Inside view of SigTuple office in Bengaluru, on 3 May 2017. The company is helping hospitals and healthcare centres to improve the speed and accuracy of blood reports. Photo by Mint/Getty Images.
- AI, the use of coded computer software routines with specific instructions to perform tasks for which a human brain is considered necessary, is providing the healthcare sector with new advances that are being hailed as game changers.
- The risk and challenges of integrating AI into healthcare are closely related to the use of the data needed to feed AI systems. Issues around quality, safety, governance, privacy, consent and ownership must all be properly addressed. A lack of explainability, as it is almost impossible to understand how AI arrived at a specific decision, also points to a potential lack of trust in AI systems.

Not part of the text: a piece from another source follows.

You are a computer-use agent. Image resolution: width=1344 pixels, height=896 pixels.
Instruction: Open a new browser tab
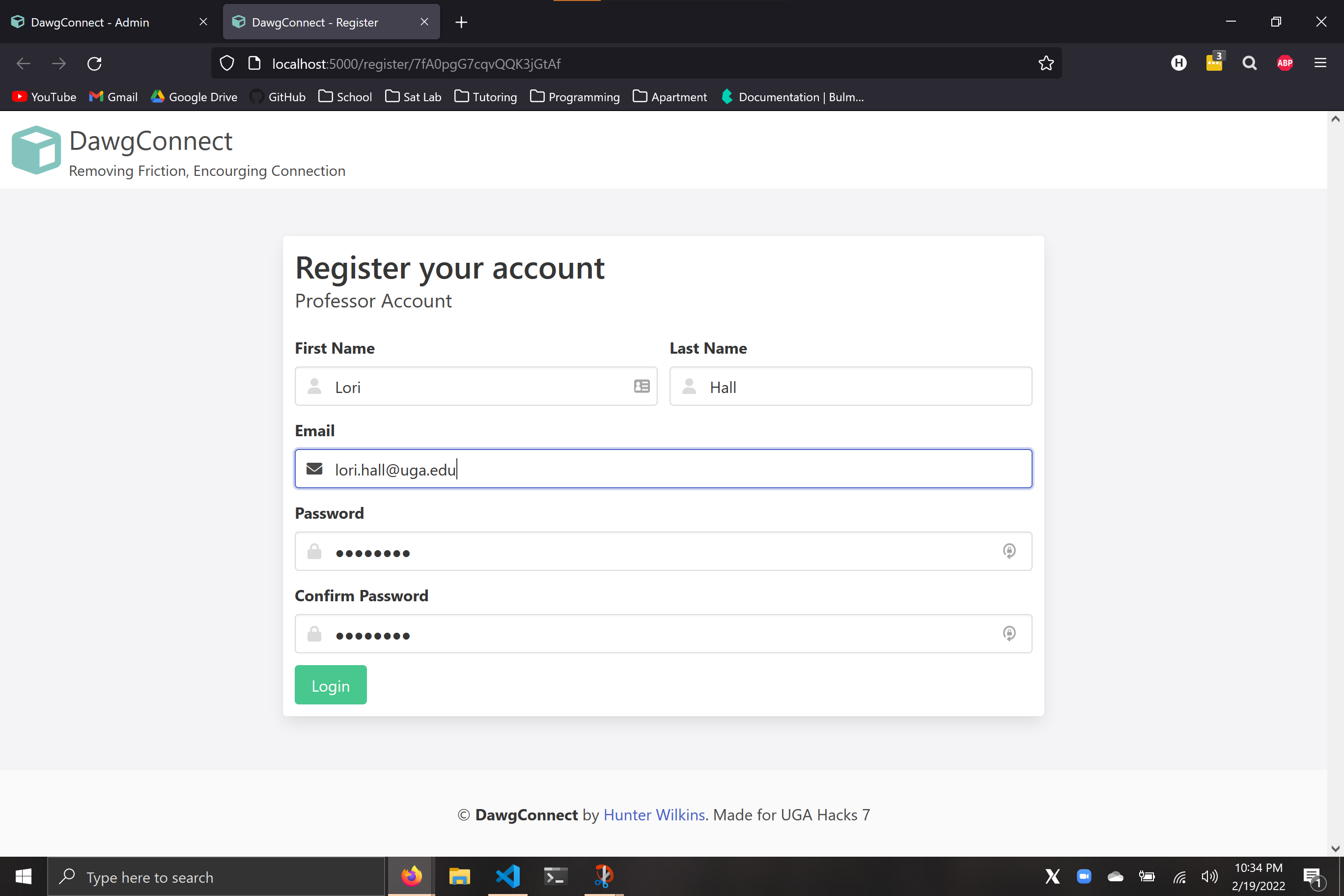point(461,22)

- India provides a case study of how a country is actively promoting the use of AI to address healthcare needs. However, the deployment of AI in India is still at a very nascent stage, particularly for clinical interventions.
- The challenge of delivering quality healthcare at scale presents a strong case for developing AI-based solutions for healthcare in India. However, a complex health landscape involving numerous stakeholders, competing priorities, entrenched incentive systems and institutional cultures give rise to a range of challenges and risks across the stages of development, adoption and deployment.
- The quality of digital infrastructure, affordability, and variable capacity among states and medical professionals are together likely to result in adoption of AI applications primarily by India’s well-established private hospitals. This in turn could result in new inequities in access to quality healthcare.
- The effectiveness of AI systems will depend on accurate problem identification and solution matching. Currently, there is a risk that solutions are being technology-led rather than problem-led, and as a result are often blind to particular contextual needs or constraints.